**PASSAGE TO READ**.

────────────────────────────────────────

California: The Outsource State
8/8/03
CALIFORNIA: THE OUTSOURCE STATE
I phoned the lady from the League of Women Voters to confirm the location of my polling place for the upcoming gubernatorial recall. “I’m mad as hell at Gray Davis and I won’t take it anymore!” I shouted.
“I can hear you, I can hear you,” she said. “But I wouldn’t waste your time turning up.”
“What are you trying to tell me? I’m registered, aren’t I?
“Sure you are, Mr. Lane, but you’ve been outsourced.”
“Outsourced?!””
“Yes, the entire voting population of the state has been outsourced to Bangalore, India.”
“Whoa. It’s my sacred right and duty as a citizen of California to vote.”
“I hear you, Mr. Lane. If it’s any consolation, I’ve been outsourced, too. As of next week, all questions to the California League of Women Voters will be outsourced and referred to Singapore.”
“But how could this happen?! California’s a state, not a corporation! It can’t just ship our voting rights outside the borders.”
“Mr. Lane, you’re SO behind the loop! California was incorporated years ago! Call it California Corp. It’s run by hardnosed no-nonsense businessmen who are only interested in the bottomline.”
“But elections can’t be run as a for-profit business! It’s one citizen, one vote!”

────────────────────────────────────────

Rows showing where targets appear:
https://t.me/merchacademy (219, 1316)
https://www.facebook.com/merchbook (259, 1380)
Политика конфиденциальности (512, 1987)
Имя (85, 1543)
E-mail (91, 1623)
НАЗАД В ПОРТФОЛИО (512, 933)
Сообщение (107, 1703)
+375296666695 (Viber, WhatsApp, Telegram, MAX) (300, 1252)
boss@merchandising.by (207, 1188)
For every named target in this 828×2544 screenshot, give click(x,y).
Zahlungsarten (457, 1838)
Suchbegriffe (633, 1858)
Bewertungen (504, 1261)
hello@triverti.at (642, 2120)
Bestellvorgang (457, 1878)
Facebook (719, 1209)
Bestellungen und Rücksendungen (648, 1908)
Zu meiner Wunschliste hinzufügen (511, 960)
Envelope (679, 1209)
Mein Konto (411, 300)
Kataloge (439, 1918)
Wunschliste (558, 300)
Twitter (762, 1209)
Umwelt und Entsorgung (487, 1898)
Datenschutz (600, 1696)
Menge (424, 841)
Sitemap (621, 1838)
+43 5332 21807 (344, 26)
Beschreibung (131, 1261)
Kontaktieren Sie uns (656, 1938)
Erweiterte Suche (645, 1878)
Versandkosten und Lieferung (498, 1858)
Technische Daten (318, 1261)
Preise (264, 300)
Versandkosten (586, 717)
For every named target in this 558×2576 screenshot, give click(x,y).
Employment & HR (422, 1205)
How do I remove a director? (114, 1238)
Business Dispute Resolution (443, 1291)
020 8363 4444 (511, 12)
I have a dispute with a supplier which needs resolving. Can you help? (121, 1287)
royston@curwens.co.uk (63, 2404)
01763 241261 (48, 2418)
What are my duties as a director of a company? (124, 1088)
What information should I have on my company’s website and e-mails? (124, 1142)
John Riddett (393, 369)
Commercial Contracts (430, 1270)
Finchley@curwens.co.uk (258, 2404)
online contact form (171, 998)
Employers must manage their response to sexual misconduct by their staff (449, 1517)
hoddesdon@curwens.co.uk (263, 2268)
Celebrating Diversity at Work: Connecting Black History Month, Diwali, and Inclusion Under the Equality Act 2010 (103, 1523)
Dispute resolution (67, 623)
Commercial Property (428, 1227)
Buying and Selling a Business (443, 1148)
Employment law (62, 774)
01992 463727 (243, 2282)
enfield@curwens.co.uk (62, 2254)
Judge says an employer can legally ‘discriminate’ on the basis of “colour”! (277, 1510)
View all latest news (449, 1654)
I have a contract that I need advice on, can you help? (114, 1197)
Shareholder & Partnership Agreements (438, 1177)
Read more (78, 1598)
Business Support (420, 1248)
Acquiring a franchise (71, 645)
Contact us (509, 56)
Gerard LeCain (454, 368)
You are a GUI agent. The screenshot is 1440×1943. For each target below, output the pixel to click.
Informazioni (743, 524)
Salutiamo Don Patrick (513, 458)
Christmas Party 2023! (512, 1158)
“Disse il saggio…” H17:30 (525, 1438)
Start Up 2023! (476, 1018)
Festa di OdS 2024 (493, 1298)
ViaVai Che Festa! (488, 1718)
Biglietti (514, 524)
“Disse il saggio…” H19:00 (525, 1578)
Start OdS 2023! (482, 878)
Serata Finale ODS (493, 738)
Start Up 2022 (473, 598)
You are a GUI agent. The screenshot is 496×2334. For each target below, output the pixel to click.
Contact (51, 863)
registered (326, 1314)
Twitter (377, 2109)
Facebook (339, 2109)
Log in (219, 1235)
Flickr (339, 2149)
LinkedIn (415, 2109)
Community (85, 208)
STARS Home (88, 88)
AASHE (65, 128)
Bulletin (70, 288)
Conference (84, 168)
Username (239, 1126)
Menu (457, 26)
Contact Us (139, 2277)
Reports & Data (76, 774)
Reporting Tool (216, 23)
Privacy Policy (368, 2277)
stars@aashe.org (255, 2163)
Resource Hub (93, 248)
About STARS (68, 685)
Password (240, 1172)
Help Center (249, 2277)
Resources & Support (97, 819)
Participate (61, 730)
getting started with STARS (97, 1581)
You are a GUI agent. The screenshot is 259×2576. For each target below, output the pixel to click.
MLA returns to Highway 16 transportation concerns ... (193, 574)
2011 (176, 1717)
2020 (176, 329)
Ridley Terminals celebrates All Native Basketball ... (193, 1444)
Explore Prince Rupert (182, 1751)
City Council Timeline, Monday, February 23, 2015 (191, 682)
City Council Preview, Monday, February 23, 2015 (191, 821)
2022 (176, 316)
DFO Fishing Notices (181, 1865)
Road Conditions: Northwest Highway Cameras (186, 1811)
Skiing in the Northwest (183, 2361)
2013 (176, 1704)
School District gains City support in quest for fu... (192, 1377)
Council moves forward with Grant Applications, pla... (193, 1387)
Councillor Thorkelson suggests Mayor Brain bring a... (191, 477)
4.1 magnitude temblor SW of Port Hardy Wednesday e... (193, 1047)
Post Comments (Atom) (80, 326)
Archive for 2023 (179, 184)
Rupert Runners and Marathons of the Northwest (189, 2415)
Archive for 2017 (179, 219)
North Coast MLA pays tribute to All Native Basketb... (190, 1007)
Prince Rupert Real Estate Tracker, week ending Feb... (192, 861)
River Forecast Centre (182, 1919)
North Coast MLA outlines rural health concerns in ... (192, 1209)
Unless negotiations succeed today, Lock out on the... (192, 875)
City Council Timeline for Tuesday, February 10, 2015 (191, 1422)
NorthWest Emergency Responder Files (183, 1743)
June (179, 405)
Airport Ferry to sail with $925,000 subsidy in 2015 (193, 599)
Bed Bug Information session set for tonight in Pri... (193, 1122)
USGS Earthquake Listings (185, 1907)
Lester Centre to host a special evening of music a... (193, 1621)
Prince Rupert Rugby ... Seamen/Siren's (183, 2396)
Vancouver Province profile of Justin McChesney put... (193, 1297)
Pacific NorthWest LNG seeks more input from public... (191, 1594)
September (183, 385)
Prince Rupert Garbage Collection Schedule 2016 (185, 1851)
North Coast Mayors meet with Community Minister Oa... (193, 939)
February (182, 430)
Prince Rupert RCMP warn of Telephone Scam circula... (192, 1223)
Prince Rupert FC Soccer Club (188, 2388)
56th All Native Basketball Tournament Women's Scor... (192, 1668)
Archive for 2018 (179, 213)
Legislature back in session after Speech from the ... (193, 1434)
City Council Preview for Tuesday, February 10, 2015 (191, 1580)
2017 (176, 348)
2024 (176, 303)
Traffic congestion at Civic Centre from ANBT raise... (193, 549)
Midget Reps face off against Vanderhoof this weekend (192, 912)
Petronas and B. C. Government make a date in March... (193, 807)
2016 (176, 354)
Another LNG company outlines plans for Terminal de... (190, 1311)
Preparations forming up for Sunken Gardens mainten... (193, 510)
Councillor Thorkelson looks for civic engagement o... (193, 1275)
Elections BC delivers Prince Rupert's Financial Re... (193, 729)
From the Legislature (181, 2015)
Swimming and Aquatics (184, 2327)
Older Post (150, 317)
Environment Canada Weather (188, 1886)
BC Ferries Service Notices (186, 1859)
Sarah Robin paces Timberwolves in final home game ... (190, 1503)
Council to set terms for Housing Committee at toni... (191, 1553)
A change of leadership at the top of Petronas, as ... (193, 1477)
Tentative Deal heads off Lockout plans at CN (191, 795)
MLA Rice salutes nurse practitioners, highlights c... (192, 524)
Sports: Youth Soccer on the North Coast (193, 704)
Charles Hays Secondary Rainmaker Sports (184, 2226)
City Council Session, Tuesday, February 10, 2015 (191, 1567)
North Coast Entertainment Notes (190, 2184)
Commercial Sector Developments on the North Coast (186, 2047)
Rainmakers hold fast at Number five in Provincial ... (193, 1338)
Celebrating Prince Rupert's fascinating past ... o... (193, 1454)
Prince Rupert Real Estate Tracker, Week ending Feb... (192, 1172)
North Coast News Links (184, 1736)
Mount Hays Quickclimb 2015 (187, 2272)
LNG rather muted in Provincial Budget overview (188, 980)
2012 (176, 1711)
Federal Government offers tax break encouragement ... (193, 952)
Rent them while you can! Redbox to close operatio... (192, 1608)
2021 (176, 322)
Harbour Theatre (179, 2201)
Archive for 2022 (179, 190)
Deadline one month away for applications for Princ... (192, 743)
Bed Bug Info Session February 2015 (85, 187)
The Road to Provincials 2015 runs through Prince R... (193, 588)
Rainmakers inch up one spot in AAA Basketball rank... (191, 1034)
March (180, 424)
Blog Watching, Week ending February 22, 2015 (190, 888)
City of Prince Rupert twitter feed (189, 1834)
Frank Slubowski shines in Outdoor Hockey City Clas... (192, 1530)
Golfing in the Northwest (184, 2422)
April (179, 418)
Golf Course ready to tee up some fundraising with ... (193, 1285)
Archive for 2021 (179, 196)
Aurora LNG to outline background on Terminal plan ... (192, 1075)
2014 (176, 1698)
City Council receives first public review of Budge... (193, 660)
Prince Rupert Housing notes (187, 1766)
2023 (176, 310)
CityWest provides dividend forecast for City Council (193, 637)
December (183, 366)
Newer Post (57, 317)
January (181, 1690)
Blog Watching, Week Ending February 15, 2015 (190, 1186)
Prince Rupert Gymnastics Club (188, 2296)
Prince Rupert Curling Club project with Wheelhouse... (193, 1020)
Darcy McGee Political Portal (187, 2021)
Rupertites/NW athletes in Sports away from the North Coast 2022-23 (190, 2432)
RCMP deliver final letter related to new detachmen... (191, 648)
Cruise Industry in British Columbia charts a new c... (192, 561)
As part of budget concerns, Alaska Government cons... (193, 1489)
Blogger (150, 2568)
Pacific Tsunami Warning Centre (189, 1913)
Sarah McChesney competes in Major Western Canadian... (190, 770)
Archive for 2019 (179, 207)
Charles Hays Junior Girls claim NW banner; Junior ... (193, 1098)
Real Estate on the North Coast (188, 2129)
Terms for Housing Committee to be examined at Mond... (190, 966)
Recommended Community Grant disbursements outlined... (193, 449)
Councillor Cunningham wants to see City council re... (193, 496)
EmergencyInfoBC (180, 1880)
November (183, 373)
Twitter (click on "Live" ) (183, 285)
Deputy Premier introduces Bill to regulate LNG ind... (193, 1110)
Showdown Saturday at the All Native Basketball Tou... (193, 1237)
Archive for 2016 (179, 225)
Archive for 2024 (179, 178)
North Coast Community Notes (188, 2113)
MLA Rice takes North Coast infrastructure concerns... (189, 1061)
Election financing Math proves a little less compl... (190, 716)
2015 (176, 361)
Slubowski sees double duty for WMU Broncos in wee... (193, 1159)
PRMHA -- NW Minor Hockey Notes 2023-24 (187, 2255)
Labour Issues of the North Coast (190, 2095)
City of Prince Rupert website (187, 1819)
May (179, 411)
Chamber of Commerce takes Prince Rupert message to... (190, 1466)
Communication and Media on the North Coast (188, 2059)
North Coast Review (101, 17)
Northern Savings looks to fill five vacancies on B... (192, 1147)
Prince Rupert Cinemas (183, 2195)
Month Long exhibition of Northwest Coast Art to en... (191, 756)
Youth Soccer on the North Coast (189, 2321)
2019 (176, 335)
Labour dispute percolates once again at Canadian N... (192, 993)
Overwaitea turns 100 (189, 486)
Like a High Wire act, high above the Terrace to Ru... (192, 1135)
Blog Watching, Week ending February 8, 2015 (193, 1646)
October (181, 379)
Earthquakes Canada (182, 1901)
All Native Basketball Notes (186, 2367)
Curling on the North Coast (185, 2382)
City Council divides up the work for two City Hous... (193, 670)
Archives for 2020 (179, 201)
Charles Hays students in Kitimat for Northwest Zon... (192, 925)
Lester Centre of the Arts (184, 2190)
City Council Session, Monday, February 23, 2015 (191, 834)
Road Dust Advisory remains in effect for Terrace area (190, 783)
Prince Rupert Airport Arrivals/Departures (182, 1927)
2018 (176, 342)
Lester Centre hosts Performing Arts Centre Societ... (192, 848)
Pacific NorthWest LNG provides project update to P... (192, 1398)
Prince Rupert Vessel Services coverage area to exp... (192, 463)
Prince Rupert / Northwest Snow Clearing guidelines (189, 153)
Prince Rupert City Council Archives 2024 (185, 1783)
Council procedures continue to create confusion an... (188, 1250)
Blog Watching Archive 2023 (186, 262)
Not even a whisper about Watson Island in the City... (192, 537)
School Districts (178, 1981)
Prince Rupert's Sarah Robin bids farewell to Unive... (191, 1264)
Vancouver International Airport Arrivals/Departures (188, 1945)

────────────────────────────────────────

**EXERCISE TASKS**.
1. According to the California outsourcing passage, where has the state's entire voting population been outsourced?
2. Extract every line of the listing that contains the string "outlines", with case counting.

**ANSWERS IN ORDER**.
1. To Bangalore, India.

2.
North Coast MLA outlines rural health concerns in ... (192, 1209)
Another LNG company outlines plans for Terminal de... (190, 1311)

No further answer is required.